It is settled that good will, as a distinct property right, is a capital asset under the tax laws. See Ensley Bank & Trust Co. v. United States, 154 F.2d 968 (CA 5, 1946), cert. den. 329 U.S. 732, 67 S.Ct. 94, 91 L.Ed. 633; V. L. Phillips & Co., Inc. et al. v. Pennsylvania Threshermen & Farmers' Mut. Cas. Ins. Co., 199 F.2d 244 (CA 4, 1952); George J. Aitken et al. v. Commissioner of Internal Revenue, 35 T.C. 227 (1960).
The informational data handed over to Ryan and Fry was starkly naked of any embellishments, accoutrements or schemes which would change its character into a substitute for anticipated income, as the Commissioner has urged. If, in fact, there had been consideration, even in part, for a covenant not to compete the whole nature of the transaction would be screened for tax purposes through the fine mesh sieve of anticipated income and thus as ordinary gain on renewals of policies. But the core of the Commissioner's argument here fails. The Tax Court found, as a fact, and the record reflects competent and even convincing, evidence that Killian got nothing for the covenant not to compete.
We note particularly also that Killian had already received all of the commissions due him under the policies covered by the informational data, and that he had reported them all in his tax returns and received none thereafter. This is quite distinct from the sale of anticipated renewals from, for example, life insurance policies, which pay commissions after the first year without being re-written in a new policy. There was no service fee or other definitive accrual right here. The Tax Court was correct in its determination that the payment to Killian under these facts was not a lump sum consideration essentially a substitute for what would otherwise be regarded at a future time as ordinary income. See Commissioner of Internal Revenue, et al. v. P. G. Lake, Inc., et al., 356 U.S. 260, 78 S.Ct. 691, 2 L.Ed.2d 743. There was nothing here which was automatic, perfunctory or legally enforceable coming to Ryan and Fry which could be equated with Killian's future income. Neither they nor Killian could do more than project, prospectively, the value of Killian's relationship with the policy holders identified on the informational data.

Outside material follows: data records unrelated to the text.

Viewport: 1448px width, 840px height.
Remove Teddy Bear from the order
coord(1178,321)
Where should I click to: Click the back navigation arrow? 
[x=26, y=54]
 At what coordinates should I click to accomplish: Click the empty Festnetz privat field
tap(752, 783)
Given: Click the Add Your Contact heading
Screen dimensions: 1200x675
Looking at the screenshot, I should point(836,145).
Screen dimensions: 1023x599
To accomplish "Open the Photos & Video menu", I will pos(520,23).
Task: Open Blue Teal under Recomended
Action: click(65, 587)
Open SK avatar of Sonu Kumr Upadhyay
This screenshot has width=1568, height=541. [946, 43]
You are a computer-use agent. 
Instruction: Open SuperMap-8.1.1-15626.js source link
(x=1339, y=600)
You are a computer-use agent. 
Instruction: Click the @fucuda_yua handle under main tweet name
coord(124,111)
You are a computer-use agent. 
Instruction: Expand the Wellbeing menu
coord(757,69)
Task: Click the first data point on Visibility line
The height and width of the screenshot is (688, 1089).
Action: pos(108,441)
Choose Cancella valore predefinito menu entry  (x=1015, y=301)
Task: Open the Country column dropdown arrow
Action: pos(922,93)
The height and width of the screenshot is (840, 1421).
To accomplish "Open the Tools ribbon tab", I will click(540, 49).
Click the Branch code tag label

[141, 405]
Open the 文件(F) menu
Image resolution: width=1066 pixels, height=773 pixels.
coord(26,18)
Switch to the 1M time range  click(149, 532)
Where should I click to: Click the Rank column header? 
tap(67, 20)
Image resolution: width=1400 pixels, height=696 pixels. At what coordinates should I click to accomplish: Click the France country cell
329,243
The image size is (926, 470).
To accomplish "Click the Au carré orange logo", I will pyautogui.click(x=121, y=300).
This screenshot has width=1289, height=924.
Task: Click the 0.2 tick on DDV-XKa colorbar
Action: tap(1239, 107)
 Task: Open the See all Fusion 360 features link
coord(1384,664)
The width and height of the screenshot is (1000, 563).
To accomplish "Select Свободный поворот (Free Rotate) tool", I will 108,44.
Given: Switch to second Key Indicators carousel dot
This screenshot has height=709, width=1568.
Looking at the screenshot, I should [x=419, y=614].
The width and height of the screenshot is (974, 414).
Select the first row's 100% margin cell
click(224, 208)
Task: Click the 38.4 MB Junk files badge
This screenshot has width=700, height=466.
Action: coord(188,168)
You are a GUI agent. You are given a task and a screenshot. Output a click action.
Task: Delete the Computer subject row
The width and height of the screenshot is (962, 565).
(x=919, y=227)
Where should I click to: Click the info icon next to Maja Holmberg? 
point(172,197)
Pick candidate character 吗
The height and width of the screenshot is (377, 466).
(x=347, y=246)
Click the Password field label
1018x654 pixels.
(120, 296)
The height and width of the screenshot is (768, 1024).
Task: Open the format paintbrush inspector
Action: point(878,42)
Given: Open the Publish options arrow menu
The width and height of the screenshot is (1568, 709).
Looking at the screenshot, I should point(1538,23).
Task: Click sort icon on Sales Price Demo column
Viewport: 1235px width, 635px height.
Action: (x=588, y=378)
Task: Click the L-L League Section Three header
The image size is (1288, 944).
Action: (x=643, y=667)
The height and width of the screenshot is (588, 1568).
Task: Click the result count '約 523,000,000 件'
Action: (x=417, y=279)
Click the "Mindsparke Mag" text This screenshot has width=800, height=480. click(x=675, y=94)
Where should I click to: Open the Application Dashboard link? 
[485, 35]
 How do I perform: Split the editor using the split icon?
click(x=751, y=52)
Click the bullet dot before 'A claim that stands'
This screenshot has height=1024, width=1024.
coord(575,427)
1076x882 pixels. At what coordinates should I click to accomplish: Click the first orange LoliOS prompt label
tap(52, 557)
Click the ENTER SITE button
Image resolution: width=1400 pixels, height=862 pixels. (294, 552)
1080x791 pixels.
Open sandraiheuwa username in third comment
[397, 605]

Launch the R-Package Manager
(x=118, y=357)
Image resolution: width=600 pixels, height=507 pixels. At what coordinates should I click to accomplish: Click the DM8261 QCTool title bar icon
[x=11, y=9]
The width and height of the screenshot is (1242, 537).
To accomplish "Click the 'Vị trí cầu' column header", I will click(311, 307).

It was this, and this alone, which the Tax Court found to have been sold. We can make nothing more of this agreement. The record supports its crucial factual findings in all particulars and the law was applied correctly. Its decision, therefore, is
Title 26 United States Code § 7482
"(a) Jurisdiction. — The United States Courts of Appeals shall have exclusive jurisdiction to review the decisions of the Tax Court, except as provided in section 1254 of Title 28 of the United States Code, in the same manner and to the same extent as decisions of the district courts in civil actions tried without a jury; * * *"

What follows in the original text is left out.